Required work
Scan the entries and copy each line where the word "cell" is present.

[Data extracted from a collection]
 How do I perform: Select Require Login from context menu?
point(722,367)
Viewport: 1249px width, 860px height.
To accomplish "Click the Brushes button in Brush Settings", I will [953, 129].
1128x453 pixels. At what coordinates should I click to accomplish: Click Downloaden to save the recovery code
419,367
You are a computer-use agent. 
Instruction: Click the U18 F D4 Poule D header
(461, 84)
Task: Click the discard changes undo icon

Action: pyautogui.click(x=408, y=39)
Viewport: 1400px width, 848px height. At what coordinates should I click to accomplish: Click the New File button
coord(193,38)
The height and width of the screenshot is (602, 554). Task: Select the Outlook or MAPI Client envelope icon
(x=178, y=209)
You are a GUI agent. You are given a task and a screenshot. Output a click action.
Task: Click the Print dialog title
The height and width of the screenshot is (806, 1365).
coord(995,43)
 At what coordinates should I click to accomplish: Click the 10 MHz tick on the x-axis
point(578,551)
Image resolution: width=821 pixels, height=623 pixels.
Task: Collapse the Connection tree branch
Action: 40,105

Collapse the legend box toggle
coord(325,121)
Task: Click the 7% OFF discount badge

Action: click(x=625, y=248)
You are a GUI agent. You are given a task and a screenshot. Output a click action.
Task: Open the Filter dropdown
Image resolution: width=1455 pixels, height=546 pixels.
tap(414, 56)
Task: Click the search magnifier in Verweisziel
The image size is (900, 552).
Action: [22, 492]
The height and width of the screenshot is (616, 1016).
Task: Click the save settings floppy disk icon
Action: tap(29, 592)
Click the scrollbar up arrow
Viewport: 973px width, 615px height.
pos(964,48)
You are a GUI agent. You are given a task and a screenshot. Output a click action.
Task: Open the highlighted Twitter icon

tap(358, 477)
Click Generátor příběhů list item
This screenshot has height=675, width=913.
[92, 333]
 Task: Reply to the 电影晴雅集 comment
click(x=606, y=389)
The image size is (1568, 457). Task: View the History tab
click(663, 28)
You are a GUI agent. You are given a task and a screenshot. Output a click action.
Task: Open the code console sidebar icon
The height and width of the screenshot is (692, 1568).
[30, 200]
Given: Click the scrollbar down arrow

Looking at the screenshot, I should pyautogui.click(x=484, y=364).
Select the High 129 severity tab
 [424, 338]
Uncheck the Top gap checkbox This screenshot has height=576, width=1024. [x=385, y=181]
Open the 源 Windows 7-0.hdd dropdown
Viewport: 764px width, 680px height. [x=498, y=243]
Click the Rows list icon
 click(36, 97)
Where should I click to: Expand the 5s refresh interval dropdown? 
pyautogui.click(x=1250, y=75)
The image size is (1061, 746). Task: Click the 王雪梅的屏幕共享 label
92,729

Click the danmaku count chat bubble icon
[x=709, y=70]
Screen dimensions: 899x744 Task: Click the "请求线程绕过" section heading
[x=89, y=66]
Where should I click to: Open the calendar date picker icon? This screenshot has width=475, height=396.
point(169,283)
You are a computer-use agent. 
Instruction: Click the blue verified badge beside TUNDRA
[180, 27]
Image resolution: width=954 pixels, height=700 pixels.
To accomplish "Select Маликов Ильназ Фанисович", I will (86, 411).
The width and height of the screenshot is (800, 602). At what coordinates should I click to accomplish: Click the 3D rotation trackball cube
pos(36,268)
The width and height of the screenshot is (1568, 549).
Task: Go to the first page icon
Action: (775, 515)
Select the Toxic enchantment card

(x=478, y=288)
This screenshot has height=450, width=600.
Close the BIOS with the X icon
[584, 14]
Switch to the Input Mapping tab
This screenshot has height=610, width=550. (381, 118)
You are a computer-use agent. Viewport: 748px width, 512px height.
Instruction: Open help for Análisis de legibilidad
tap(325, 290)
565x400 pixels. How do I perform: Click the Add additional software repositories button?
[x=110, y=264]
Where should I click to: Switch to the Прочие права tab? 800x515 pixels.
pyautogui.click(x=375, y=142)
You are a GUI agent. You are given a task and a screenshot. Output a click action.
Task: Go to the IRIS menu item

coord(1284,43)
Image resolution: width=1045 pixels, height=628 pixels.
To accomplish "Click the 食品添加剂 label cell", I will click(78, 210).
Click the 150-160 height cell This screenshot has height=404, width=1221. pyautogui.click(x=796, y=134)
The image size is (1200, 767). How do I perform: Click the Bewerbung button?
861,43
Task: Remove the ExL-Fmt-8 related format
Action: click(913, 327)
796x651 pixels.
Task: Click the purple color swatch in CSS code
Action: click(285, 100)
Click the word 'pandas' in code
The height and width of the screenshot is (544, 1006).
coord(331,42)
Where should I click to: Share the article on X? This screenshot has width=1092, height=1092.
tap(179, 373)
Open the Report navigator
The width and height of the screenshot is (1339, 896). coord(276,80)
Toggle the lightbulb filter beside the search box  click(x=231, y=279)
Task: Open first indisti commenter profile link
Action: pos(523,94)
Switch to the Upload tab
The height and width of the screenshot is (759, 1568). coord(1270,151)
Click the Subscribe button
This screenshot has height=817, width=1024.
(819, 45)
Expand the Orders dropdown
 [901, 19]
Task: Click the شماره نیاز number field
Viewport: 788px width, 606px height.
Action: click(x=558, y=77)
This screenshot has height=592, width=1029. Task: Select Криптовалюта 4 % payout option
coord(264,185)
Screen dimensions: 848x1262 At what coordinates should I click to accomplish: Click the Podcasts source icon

Written response
To accomplish "Click the 食品添加剂 label cell", I will click(78, 210).
Click the 150-160 height cell This screenshot has height=404, width=1221. pyautogui.click(x=796, y=134)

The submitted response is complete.